Distribution-Based Invariant Deep Networks for Learning Meta-FeaturesDownload PDF

28 Sept 2020 (modified: 22 Oct 2023)ICLR 2021 Conference Blind SubmissionReaders: Everyone
Keywords: invariant neural networks, universal approximation, meta-feature learning
Abstract: Recent advances in deep learning from probability distributions successfully achieve classification or regression from distribution samples, thus invariant under permutation of the samples. The first contribution of the paper is to extend these neural architectures to achieve invariance under permutation of the features, too.
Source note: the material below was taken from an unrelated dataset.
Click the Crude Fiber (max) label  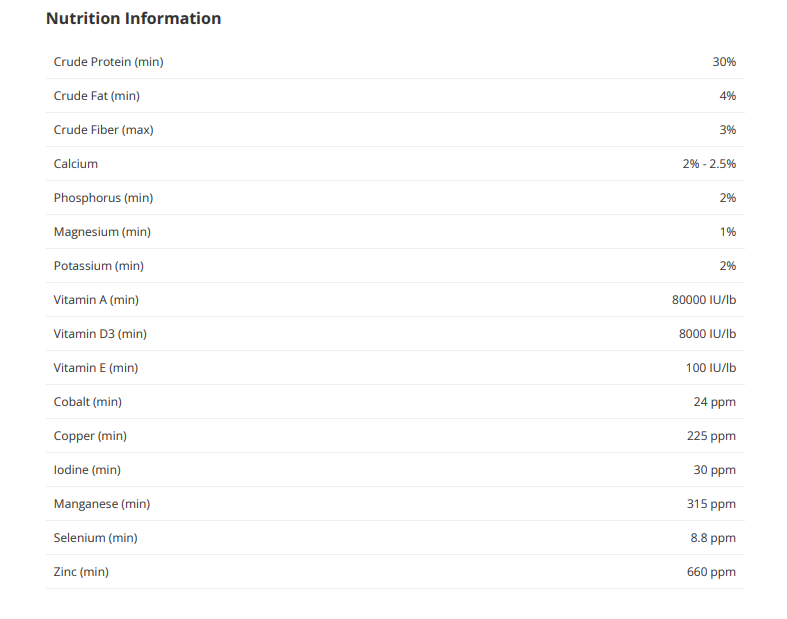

The proposed architecture, called Dida, inherits the NN properties of universal approximation, and its robustness with respect to Lipschitz-bounded transformations of the input distribution is established. The second contribution is to empirically and comparatively demonstrate the merits of the approach on two tasks defined at the dataset level. On both tasks, Dida learns meta-features supporting the characterization of a (labelled) dataset. The first task consists of predicting whether two dataset patches are extracted from the same initial dataset. The second task consists of predicting whether the learning performance achieved by a hyper-parameter configuration under a fixed algorithm (ranging in k-NN, SVM, logistic regression and linear SGD) dominates that of another configuration, for a dataset extracted from the OpenML benchmarking suite. On both tasks, Dida outperforms the state of the art: DSS and Dataset2Vec architectures, as well as the models based on the hand-crafted meta-features of the literature.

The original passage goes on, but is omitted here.